Burgheard (died 1061) was a son of Ælfgar, Earl of Mercia. He was also the brother of Edwin and Morcar, who succeeded their father as earls of Mercia and Northumbria respectively during the reigns of Edward the Confessor and William I, as well as Edith, the second wife of Harold Godwinson. Through his father, Burgheard was the grandson of the famous Lady Godiva as well as Leofric, who was also earl of Mercia.

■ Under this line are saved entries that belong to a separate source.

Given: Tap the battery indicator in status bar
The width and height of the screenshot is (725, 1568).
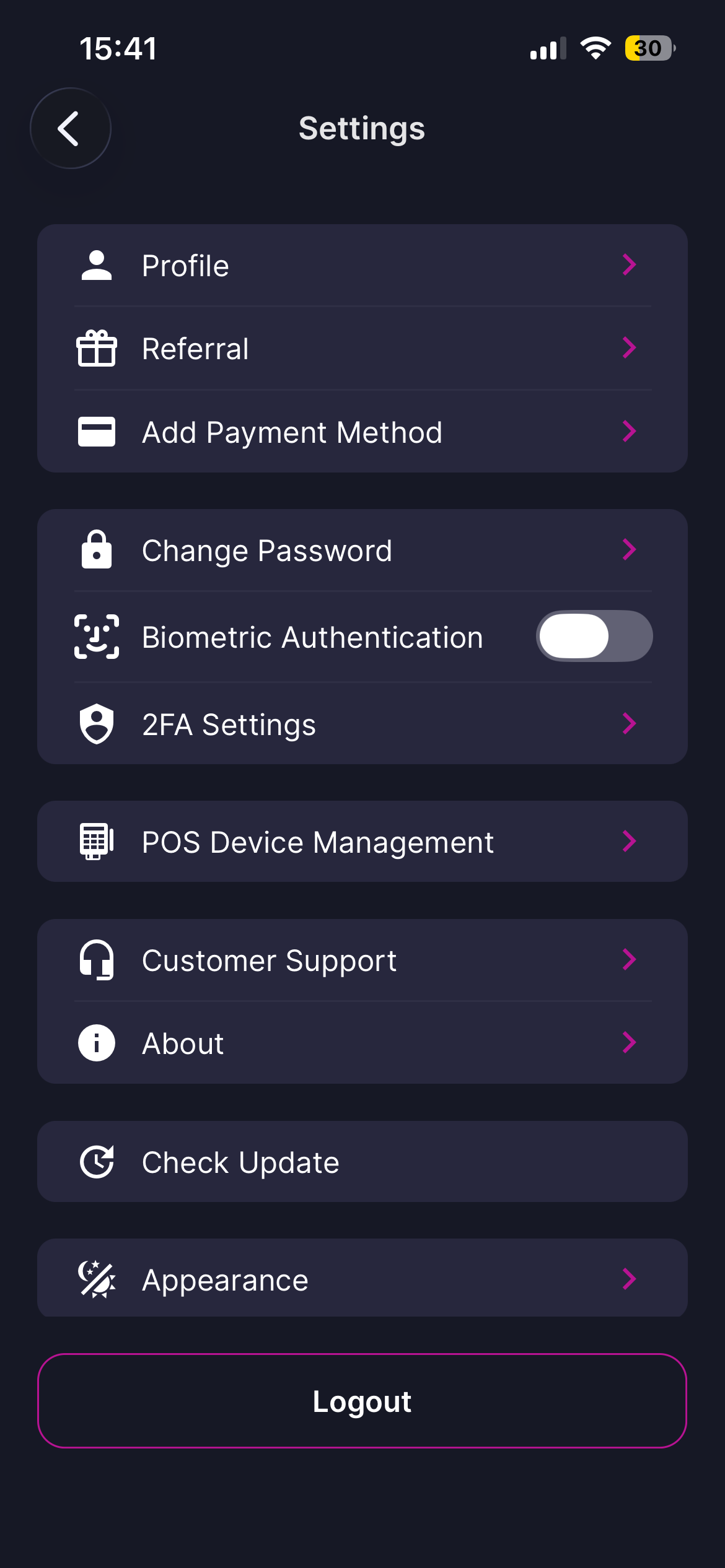Looking at the screenshot, I should point(649,48).
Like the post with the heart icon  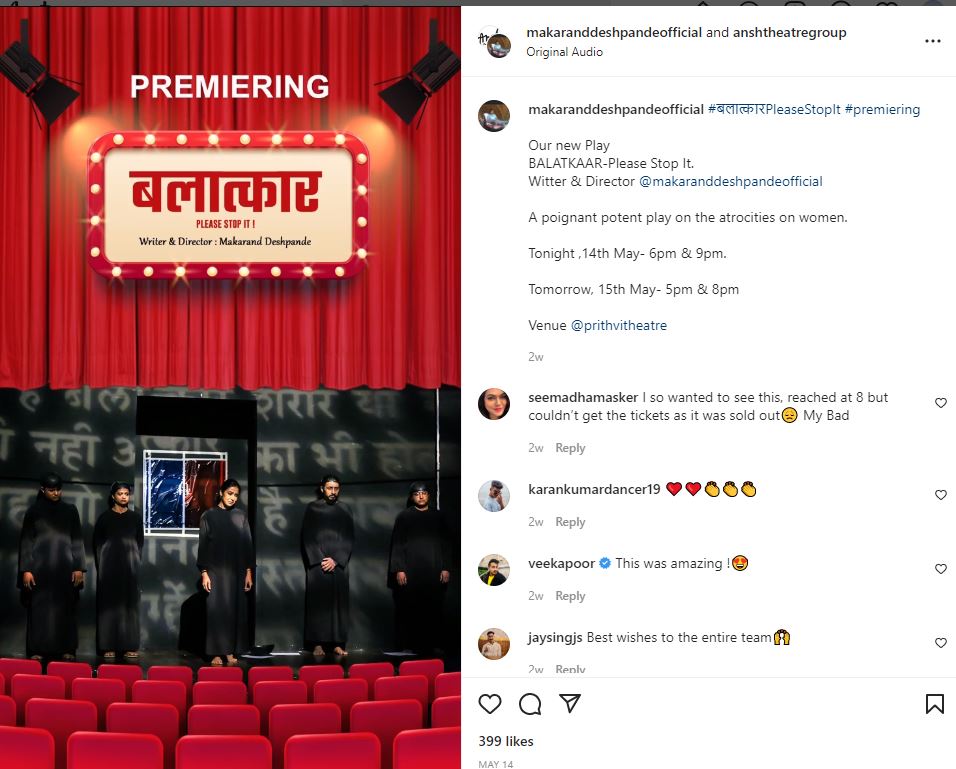click(x=490, y=704)
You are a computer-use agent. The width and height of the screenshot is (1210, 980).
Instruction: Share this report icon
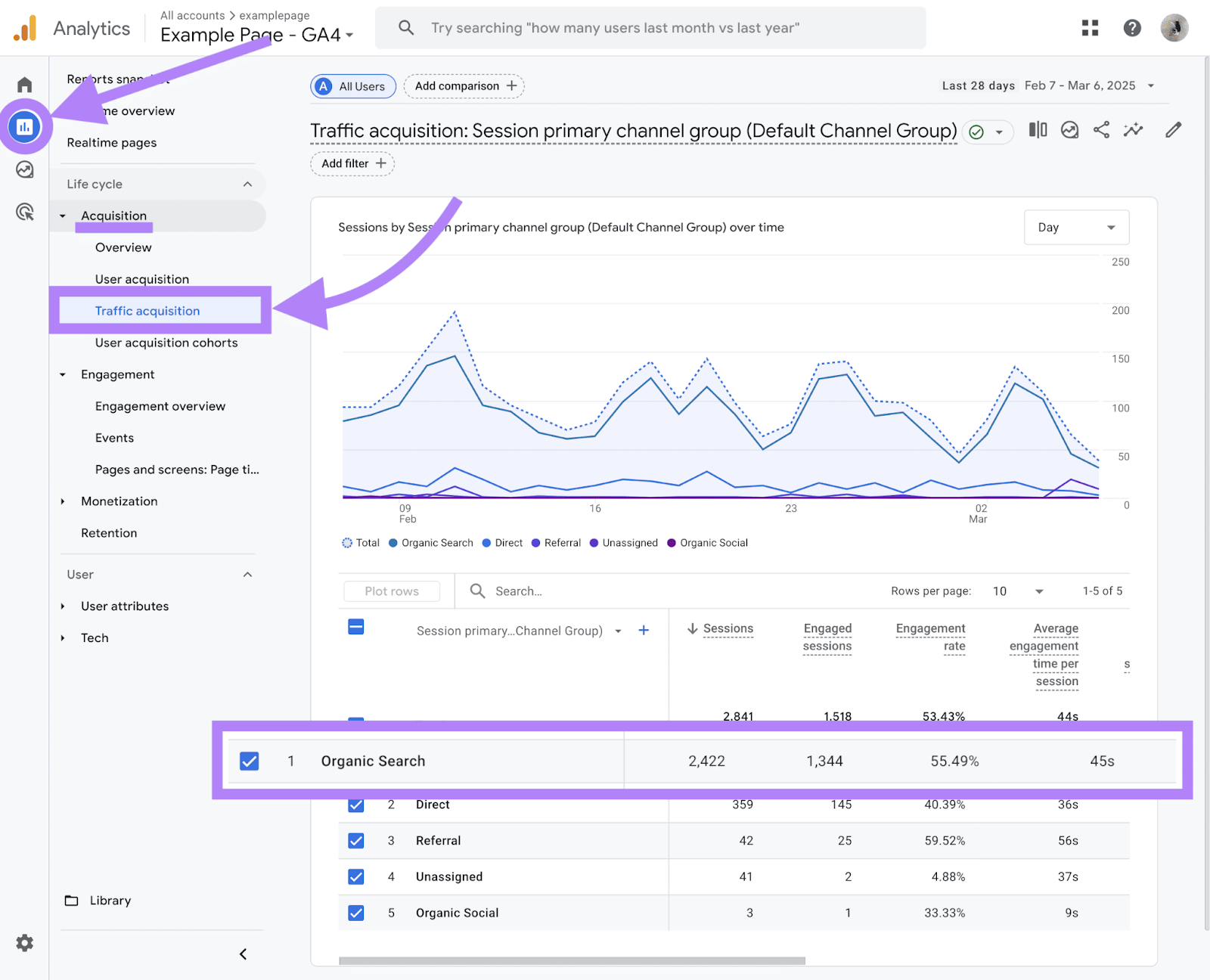(1101, 130)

Not much is known about Burgheard's life. However, it is known that he died in the spring of 1061 after returning from a journey to Rome and was buried in the abbey of Saint-Rémi in Reims. His parents subsequently granted the abbey an estate in Staffordshire and Shropshire, which became the endowment for Lapley Priory, as well as a beautifully illustrated gospel book, the only known example of an English grant to a French monastery. Although the true reasons for Burgheard's journey to Rome are unknown, it has been suggested that he was one of a number of Englishmen who went to Rome throughout 1061. It is probable that Burgheard was sent to Rome with Wulfwig, the bishop of Dorchester, as his business in Rome was especially important to the political machinations of Burgheard's family, possibly concerning the endowment of Stow Minster in Lindsey as Mercia vied for influence against the encroaching power of the House of Godwin.